Я почувствовал, что слегка краснею.

— Послушайте, Керсэн, похоже, вы принимаете его за какого-то мошенника мирового масштаба — или за беглого растратчика! Но вы же знаете, что он — друг месье Грегори.

Он обезоруживающе улыбнулся.

— Мои подозрения совсем иного рода.

— Какого же?

Он вдруг поднял глаза.

— Да никакого. Странный он человек, вот и все. Извините. Я вел себя как дурак. А теперь мне пора. В отеле начинается праздничная неделя… И, разумеется, все сказанное должно остаться между нами…
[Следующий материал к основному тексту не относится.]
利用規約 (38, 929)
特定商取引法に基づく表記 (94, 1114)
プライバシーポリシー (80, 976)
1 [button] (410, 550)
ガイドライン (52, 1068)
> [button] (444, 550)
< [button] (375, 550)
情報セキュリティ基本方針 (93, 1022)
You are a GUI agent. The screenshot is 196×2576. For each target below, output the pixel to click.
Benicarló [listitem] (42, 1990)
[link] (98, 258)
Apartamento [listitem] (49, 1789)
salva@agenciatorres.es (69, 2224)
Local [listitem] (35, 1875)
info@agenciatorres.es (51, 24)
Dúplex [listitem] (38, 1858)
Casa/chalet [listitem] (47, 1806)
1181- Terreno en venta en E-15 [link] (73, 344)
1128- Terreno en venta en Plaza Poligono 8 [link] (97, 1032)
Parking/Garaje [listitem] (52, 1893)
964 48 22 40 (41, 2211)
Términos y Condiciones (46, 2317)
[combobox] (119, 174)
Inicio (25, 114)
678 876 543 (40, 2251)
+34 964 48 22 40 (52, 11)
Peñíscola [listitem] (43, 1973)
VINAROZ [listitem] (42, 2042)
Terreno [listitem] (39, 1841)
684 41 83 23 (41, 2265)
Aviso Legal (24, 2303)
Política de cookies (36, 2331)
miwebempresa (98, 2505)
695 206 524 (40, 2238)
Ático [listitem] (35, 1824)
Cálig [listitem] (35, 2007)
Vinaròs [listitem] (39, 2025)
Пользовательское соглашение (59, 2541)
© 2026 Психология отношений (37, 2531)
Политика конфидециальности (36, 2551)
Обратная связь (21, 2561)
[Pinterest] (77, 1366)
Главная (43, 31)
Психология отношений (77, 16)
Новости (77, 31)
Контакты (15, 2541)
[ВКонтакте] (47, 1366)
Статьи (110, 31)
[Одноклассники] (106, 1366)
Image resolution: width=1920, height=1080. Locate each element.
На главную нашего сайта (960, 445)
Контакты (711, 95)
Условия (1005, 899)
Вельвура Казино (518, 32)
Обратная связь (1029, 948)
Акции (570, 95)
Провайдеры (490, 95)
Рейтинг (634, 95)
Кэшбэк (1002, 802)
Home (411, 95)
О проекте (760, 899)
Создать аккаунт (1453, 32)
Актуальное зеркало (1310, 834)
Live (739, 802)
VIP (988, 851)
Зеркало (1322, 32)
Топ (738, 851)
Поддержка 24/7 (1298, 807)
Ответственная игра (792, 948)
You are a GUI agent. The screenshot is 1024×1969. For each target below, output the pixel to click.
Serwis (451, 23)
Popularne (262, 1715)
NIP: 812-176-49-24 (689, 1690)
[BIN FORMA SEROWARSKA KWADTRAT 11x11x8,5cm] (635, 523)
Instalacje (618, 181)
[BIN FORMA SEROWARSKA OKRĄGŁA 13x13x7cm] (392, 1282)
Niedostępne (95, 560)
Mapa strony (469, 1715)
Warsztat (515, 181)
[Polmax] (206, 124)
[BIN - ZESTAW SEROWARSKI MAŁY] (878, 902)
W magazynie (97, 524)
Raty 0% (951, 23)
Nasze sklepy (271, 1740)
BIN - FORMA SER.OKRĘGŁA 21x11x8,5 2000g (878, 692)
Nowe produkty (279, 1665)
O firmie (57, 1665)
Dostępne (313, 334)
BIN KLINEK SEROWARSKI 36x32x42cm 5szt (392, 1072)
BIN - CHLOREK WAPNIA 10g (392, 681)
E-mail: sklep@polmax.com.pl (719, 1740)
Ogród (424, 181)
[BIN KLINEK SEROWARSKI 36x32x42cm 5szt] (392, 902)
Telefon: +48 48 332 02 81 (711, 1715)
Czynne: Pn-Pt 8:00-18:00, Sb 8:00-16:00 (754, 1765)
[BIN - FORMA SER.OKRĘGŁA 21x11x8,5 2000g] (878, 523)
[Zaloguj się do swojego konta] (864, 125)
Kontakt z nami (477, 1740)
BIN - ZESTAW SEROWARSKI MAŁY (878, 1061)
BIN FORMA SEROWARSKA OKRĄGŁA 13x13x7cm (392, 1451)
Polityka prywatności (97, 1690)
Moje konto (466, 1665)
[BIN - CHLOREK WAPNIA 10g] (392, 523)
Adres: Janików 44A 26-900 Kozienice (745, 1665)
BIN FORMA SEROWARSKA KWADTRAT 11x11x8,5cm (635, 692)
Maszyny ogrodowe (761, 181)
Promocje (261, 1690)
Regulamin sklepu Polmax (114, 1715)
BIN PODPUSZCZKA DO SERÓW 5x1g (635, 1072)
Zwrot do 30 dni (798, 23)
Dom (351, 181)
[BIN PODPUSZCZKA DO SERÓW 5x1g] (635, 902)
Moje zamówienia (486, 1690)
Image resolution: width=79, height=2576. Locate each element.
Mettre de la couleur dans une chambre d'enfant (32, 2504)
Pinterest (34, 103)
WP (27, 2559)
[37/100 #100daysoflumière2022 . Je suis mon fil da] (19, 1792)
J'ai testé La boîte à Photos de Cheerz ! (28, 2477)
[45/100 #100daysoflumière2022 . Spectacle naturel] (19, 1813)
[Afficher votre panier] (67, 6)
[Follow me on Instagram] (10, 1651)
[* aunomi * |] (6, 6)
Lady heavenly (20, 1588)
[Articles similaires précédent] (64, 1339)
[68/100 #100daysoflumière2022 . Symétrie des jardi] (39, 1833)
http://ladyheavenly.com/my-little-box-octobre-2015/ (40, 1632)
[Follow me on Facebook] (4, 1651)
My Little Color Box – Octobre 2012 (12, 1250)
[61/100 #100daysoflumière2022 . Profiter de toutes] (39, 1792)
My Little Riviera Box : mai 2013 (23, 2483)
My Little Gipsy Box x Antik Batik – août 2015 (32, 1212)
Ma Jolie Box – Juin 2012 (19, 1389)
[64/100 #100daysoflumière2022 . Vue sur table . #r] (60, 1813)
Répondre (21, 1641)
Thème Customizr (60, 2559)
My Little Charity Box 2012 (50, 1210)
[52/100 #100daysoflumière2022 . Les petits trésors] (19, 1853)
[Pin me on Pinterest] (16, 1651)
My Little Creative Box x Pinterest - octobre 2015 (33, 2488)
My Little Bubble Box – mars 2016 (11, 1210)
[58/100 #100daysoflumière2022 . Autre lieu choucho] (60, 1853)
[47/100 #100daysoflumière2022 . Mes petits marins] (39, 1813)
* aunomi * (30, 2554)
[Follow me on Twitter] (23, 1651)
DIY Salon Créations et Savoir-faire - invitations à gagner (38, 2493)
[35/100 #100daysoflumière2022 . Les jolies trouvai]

И он удалился, приложив палец к губам — как наперсник в комедии. Какая занятная разновидность Яго! Сейчас я даже чувствую к Керсэну нечто вроде ненависти, словно вуайер, с изумлением заметивший, что кто-то подглядывает за ним самим. Керсэн что-то унюхал — у таких грубых людей особое, отвратительное обоняние. А мне стыдно и гадко, точно меня лишили невинности: я будто чувствую на себе, на всех нас следы грязных рук. Возмутительно. Такое впечатление, что полицейский комиссар схватил за шиворот героя трагедии.

10 августа

Медленно, сонливо тянутся дни, похожие один на другой. Меня одолела лень, нет сил встать с кровати, хочется свернуться калачиком на теплом шерстяном одеяле и глядеть, как поднимается дымок от сигареты — и лежать так часами, с утра до вечера. В полдень солнце раздавливает пляж своим зноем. В коридорах и комнатах отеля, которые смотрят на слепящую гладь моря, опущены жалюзи, и там царит томительный полумрак тропического леса, — призрачный полумрак бессонницы, куда бесшумно прокрадываются фигуры в белых махровых халатах.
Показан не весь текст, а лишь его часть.